**WHAT IS NEEDED**.
Print the line containing "Given: Switch to the Страница 1 tab" and each line after it through the end of the material below, exactly as it appears, but skip the pictures.

**EXERCISE DATA**.
- - -
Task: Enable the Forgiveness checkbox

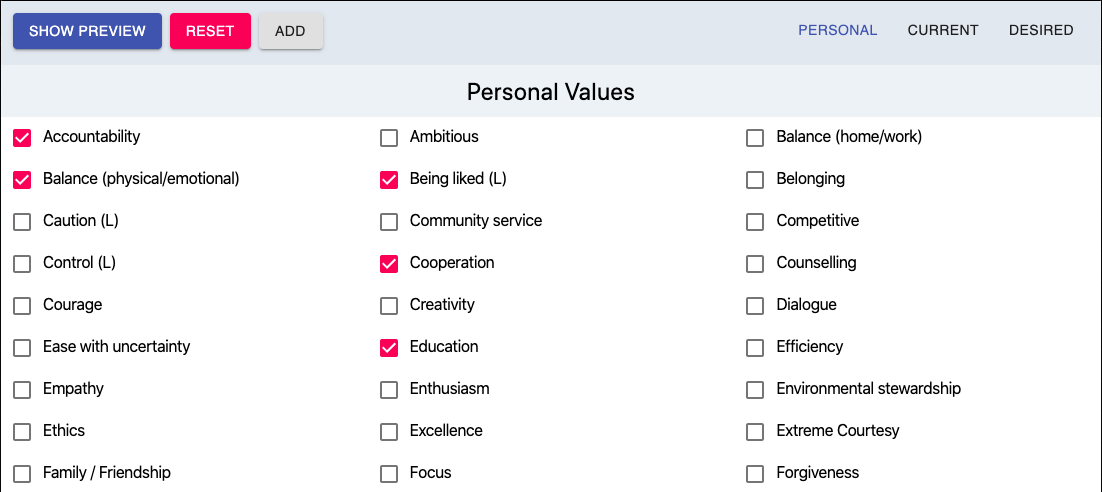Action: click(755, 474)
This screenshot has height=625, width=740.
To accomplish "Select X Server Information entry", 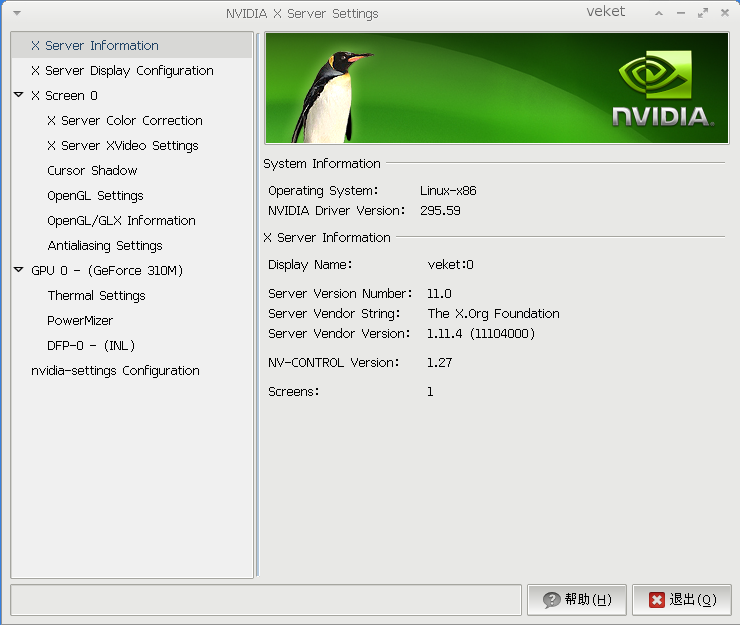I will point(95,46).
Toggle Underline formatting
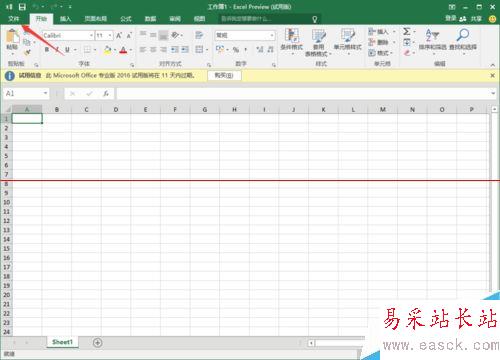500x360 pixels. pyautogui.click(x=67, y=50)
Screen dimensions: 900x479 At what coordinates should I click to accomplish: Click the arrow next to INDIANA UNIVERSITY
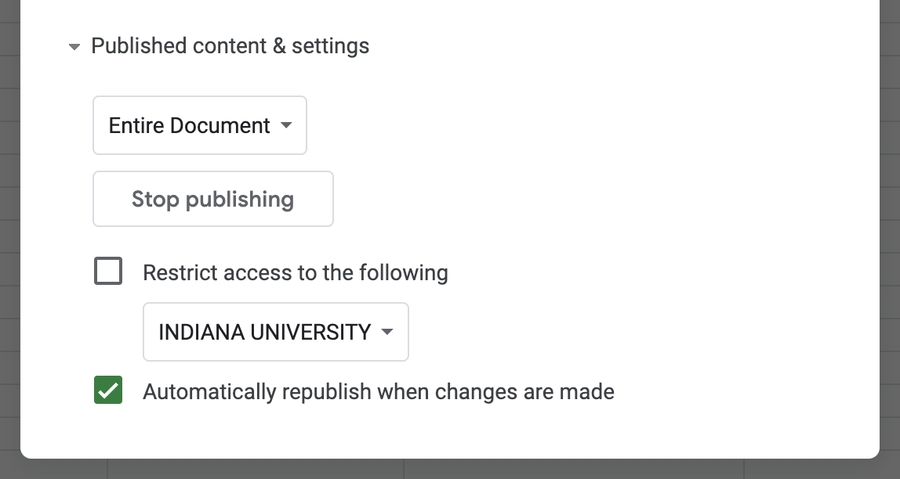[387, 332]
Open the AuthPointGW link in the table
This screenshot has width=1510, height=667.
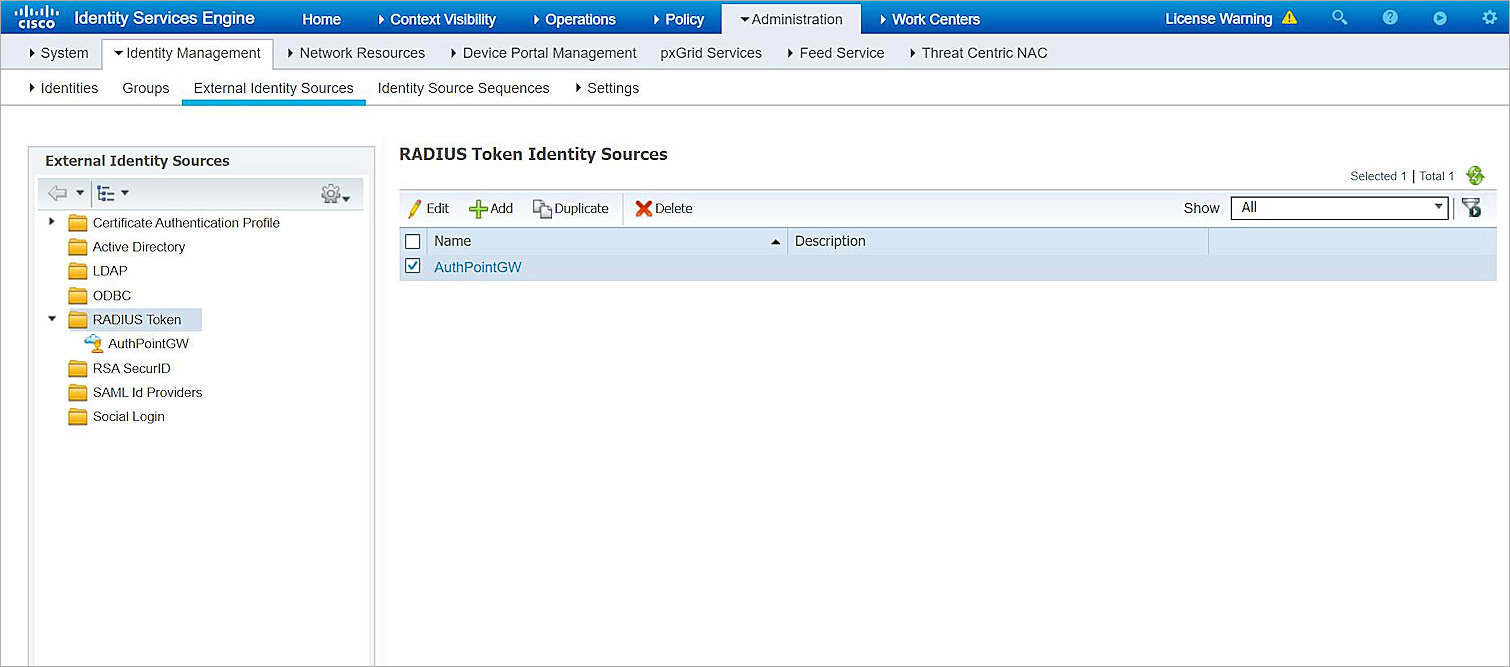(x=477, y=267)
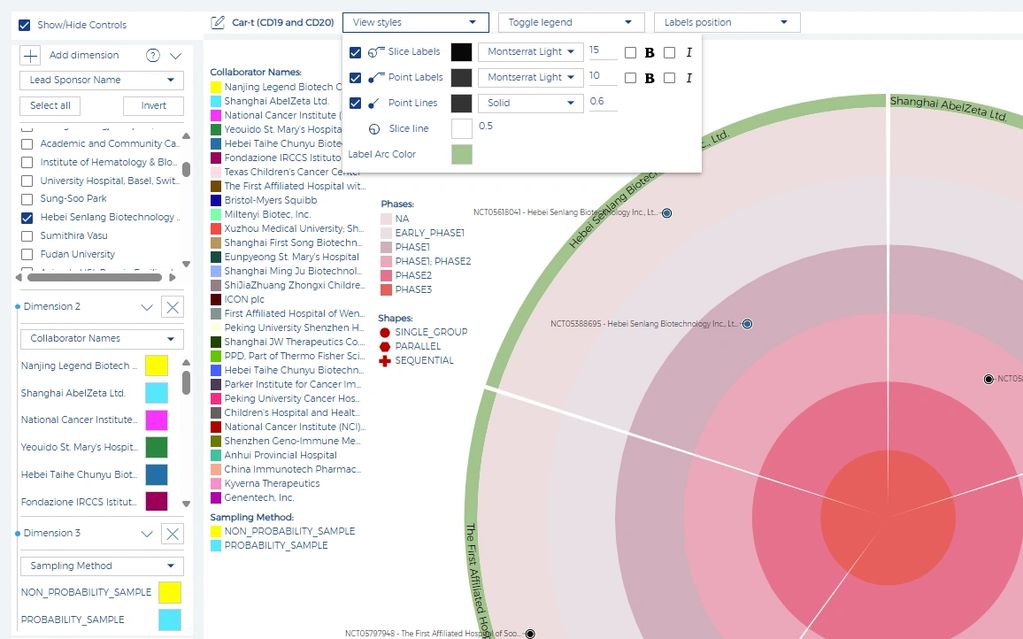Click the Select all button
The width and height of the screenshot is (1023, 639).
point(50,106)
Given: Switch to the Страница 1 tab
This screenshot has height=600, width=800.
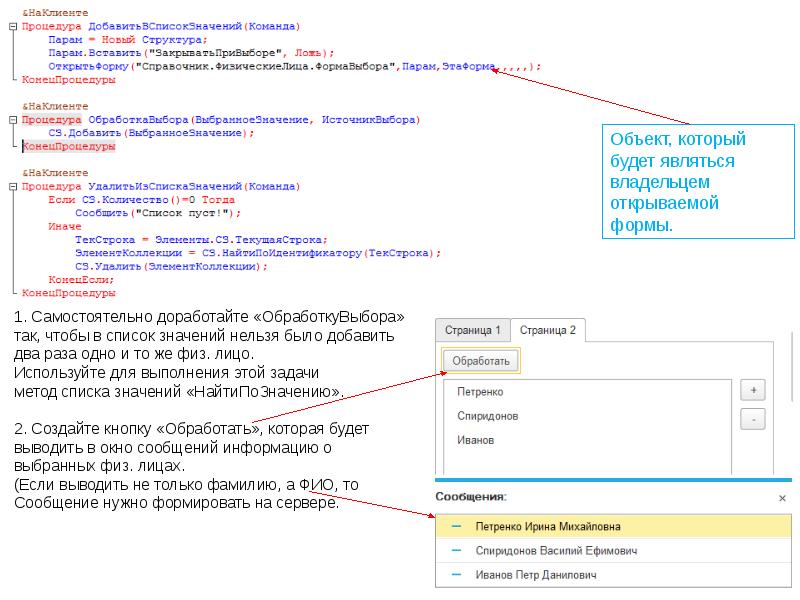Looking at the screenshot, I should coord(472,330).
- - -
**FINISHED EXERCISE**.
Given: Switch to the Страница 1 tab
This screenshot has height=600, width=800.
Looking at the screenshot, I should coord(472,330).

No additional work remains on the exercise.